Nor is Yoga possible अनश्नतः, for one who does not eat; एकान्तं, at all, because the body becomes incapable of work owing to lack of energy.
Therefore a yogi should not eat either more or less than what is appropriate for himself.
Or, the idea is that Yoga is not achieved by one who eats more or less than the quantity of food needed.
Similarly, न एव, there is surely no Yoga for one who habitually sleeps too long; or जाग्रतः, for one who keeps awake too long.
‘O Arjuna, be careful’–this is the intention.
One of the च (and) in the second line of the verse is meant for conjoining the transgressions of the limit of food; the other च in the later half of the verse is meant the unmentioned defects as have been stated in the Markandeya PuraNa.
O emperor, a yogi should not practice Yoga for the realization of the Self when his belly is inflated, when he is hungry, when he is exhausted or when his mind is troubled. Nor when it is too cold, nor when it is too hot, not when it is both cold and hot, not when it is windy–meditation should not be undertaken during these periods.

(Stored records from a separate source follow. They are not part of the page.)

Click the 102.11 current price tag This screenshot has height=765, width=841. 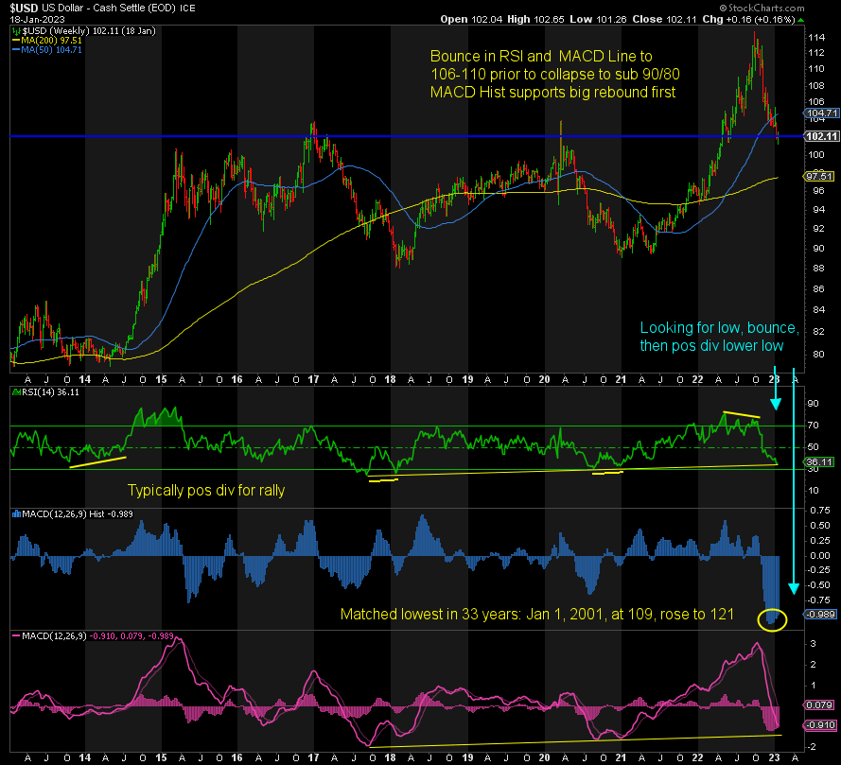click(817, 136)
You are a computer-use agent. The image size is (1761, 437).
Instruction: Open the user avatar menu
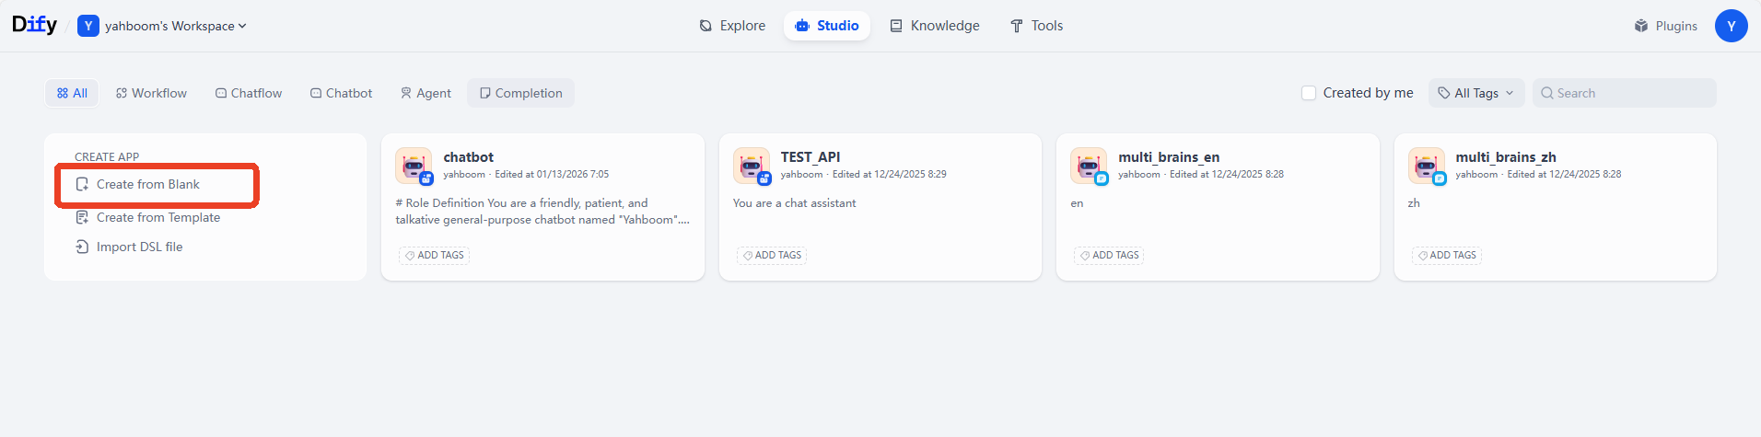click(x=1731, y=26)
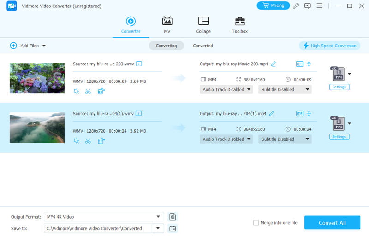Click the cut scissors icon for first video
Viewport: 369px width, 238px height.
(x=88, y=91)
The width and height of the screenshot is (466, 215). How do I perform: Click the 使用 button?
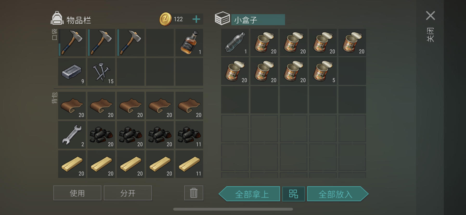click(x=77, y=193)
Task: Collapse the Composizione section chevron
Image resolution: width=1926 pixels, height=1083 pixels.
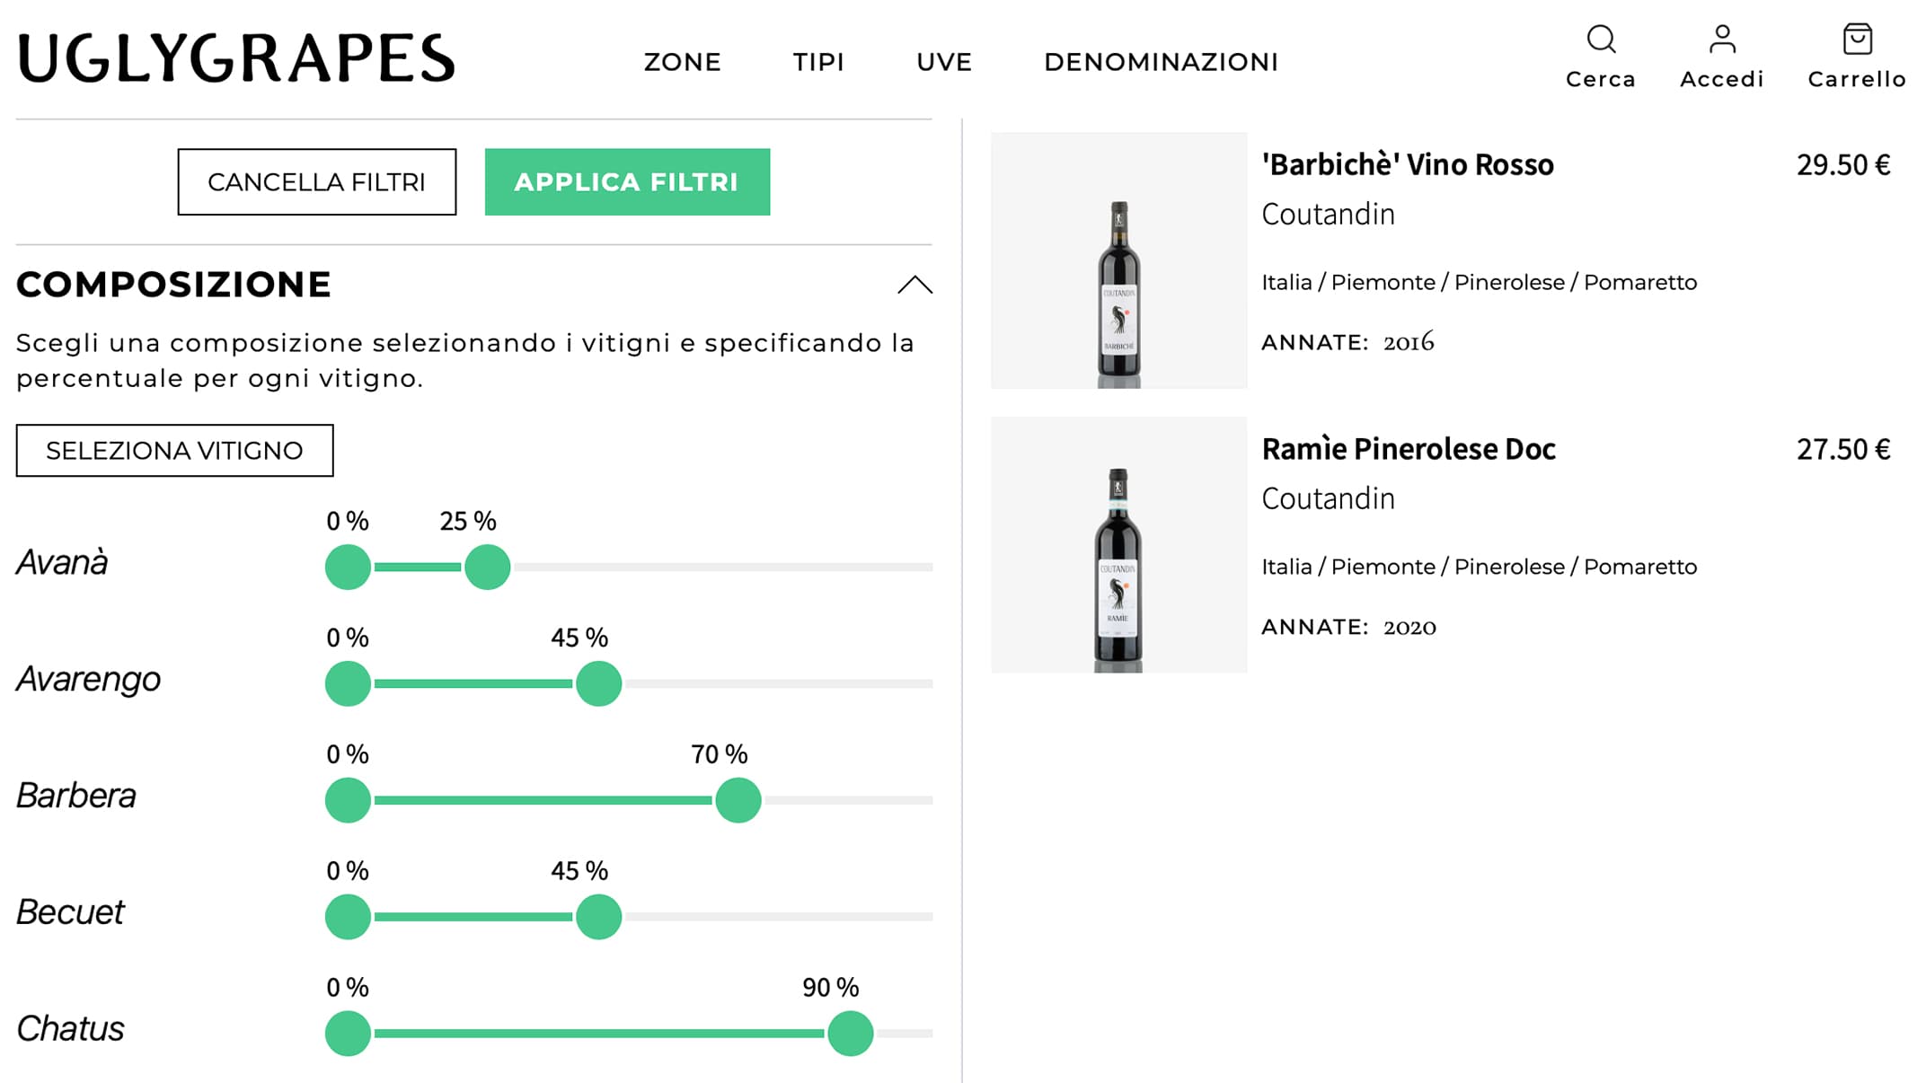Action: [x=914, y=285]
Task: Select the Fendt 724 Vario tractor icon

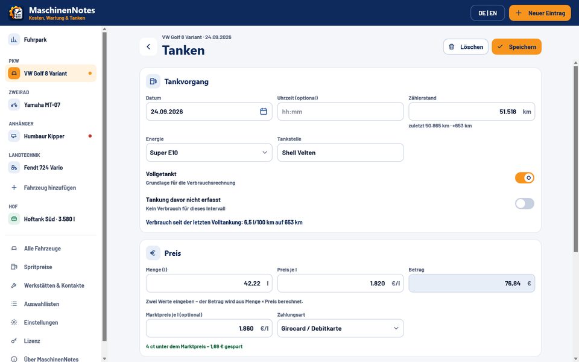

Krishna thus states the exclusions from Yoga and proceeds to speak of coming into association with Yoga for those who observes the rules.
युक्ताहारविहारस्य युक्तचेष्टस्य कर्मसु ।
युक्तस्वप्नावबोधस्य योगो भवति दुःखहा ॥ १७ ॥ (6.17)

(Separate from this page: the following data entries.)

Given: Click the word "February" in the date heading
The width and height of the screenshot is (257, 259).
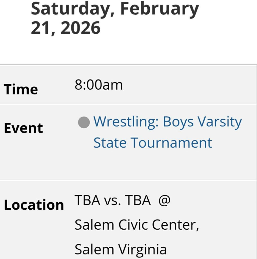Looking at the screenshot, I should 160,9.
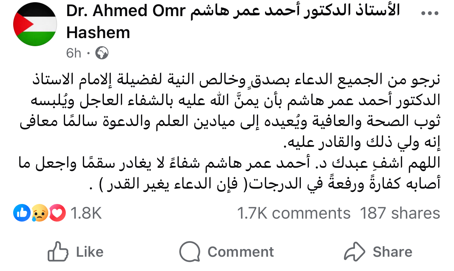Viewport: 454px width, 271px height.
Task: Tap the speech bubble Comment icon
Action: coord(190,252)
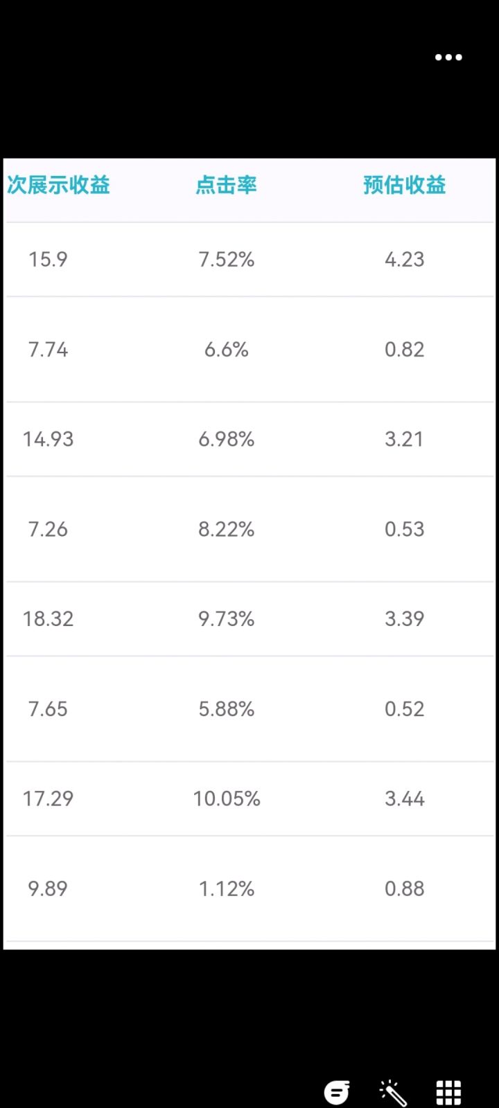This screenshot has height=1108, width=499.
Task: Tap the 0.88 estimated revenue cell
Action: [x=405, y=889]
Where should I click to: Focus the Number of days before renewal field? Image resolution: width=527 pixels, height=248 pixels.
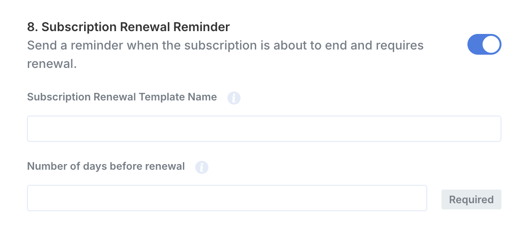pos(227,198)
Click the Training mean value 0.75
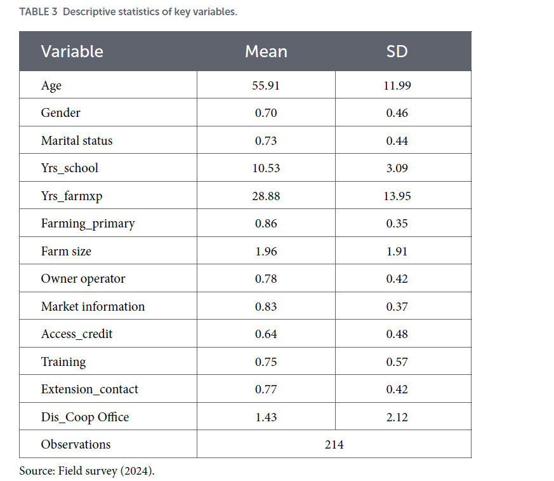 [x=266, y=362]
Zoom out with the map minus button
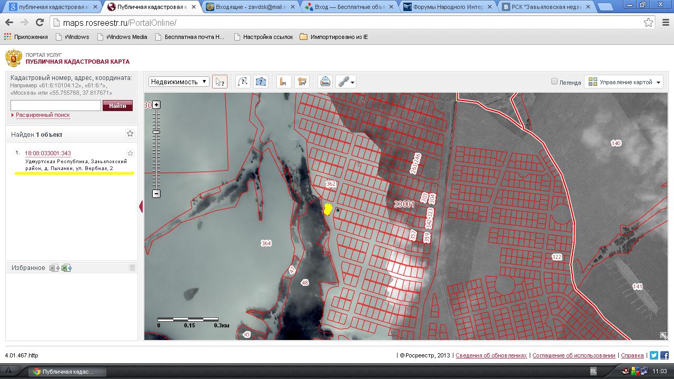 point(156,194)
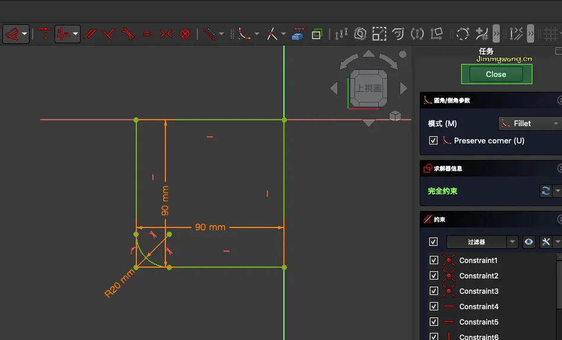The image size is (562, 340).
Task: Expand the toolbar overflow chevron
Action: pos(496,33)
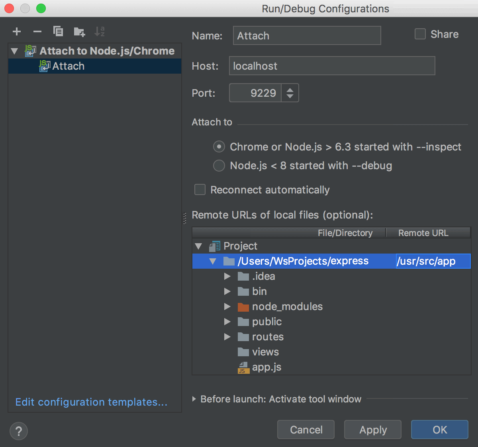478x447 pixels.
Task: Copy the selected configuration
Action: [x=58, y=31]
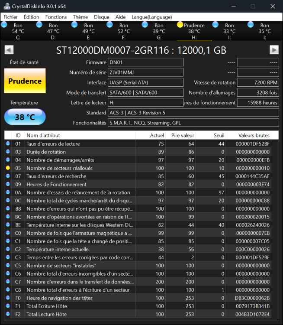This screenshot has height=325, width=283.
Task: Select the Température interne actuelle row
Action: click(x=80, y=249)
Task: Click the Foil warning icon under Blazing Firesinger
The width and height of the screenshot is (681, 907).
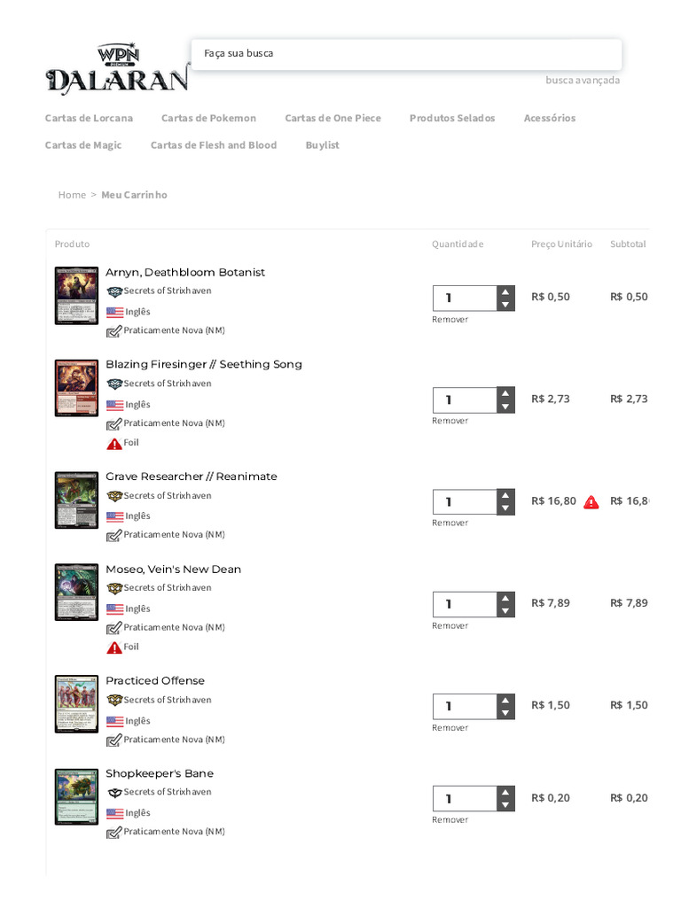Action: pos(114,444)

To one whose food and movements are regulated, whose effort in works is moderate, and whose sleep and wakefulness are temperate comes Yoga which is the destroyer of sorrows.
(युक्त-आहार-विहारस्य:) आहार means what is gathered in viz. food; विहार means movement ie. walking; to one in whom these two are regulated (युक्त), of regular measure.

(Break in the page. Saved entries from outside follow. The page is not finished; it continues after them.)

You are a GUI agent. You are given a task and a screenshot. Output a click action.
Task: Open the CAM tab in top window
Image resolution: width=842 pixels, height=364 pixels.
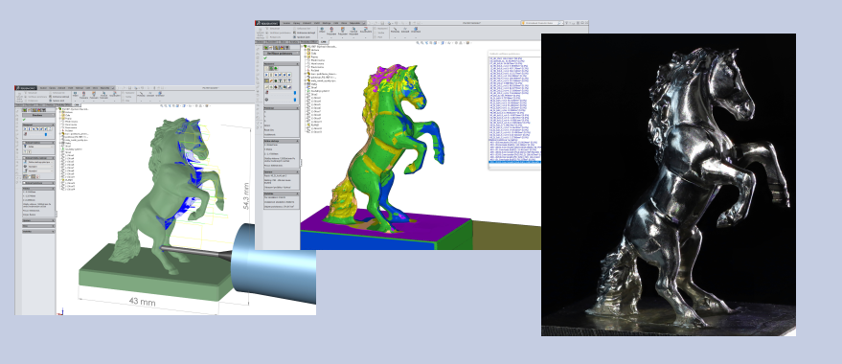pyautogui.click(x=323, y=42)
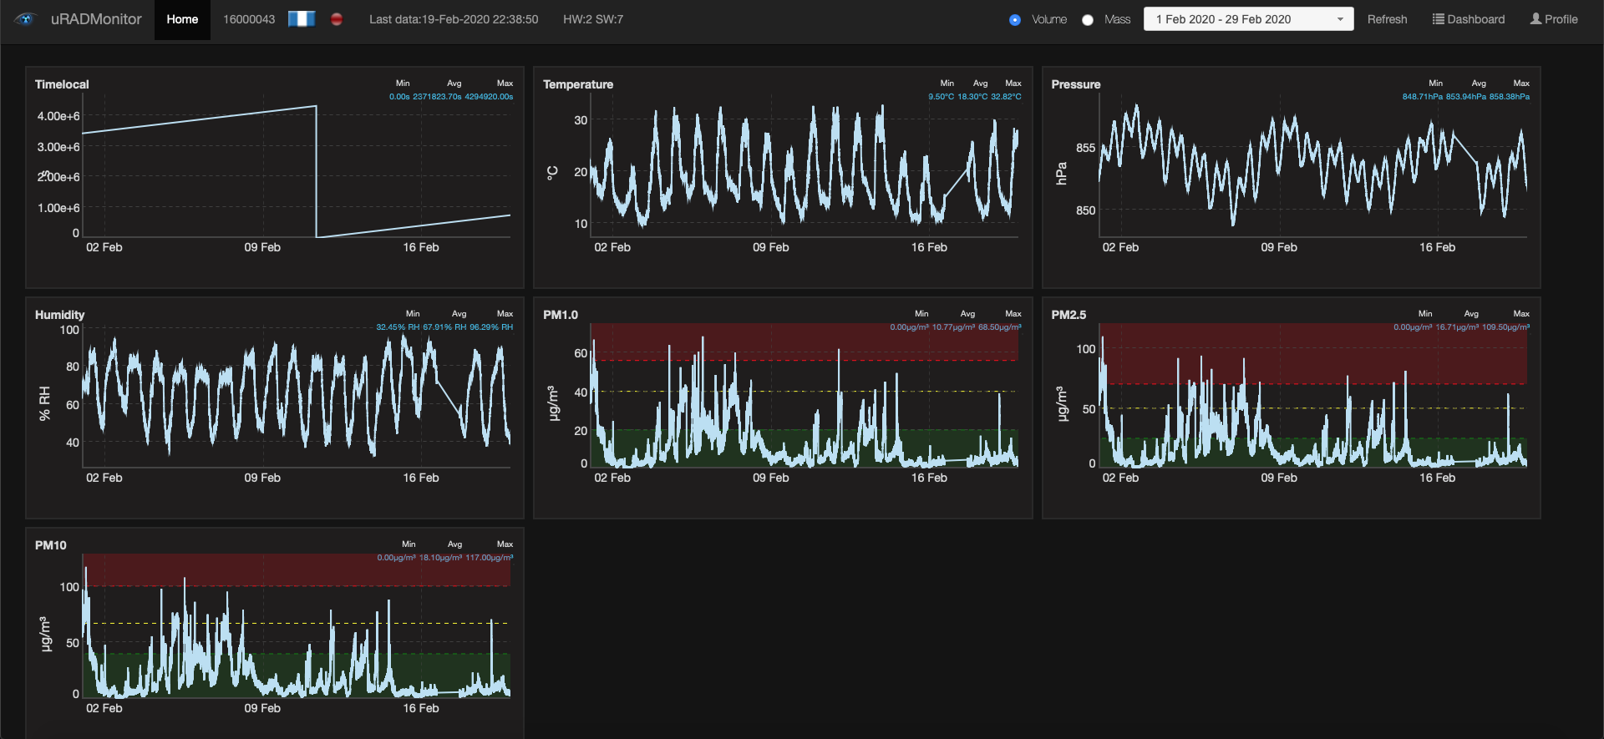Click device ID 16000043
Screen dimensions: 1604x739
point(249,19)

Similarly (युक्त-चेष्टस्यः) to one whose effort (चेष्टा) is moderate (युक्त), havin a fixed time, even in other कर्मसु, works, such as repetition of ॐ, recitation of upanishads etc.
Similarly, (युक्त-स्वप्न-अवबोधस्य:) स्वप्न here means sleep, and अवबोध means wakefulness, to one in whom those two are temperate (युक्त), regulated in time.
To him भवति, comes, योगः, Yoga; समाधि becomes accomplished through the intensity of spiritual disciplines; not to anyone else.
What is the result of Yoga that is thus accomplished through special effort?
In answer Krishna says: दुःखहा, (it becomes) a destroyer of sorrows; ie. it becomes cause of cessation of sorrows, together with their roots.
Because it leads to the Knowledge of Brahman, which is the means of destroying nescience, the source of all sorrows of mundane existence.
As for the regulation of food here it is as has been stated before in Yoga:
Half the stomach is for food together with curries; the third quarter is for water. However the fourth quarter one should leave for moment of air.
The regulation about walking is that, ‘one should not walk for more than a योजन (about 9 miles, some say it is a bit less than 5 miles).
The regulation about diligence in work consists in avoidance of garrulity (excessive talkativeness, especially on trivial matters) etc.
The regulated time for sleep and wakefulness is this–dividing the night into three parts, remaining awake during the first and the last part and sleeping in the middle part.
These are the guidelines given in the Yoga Sutra.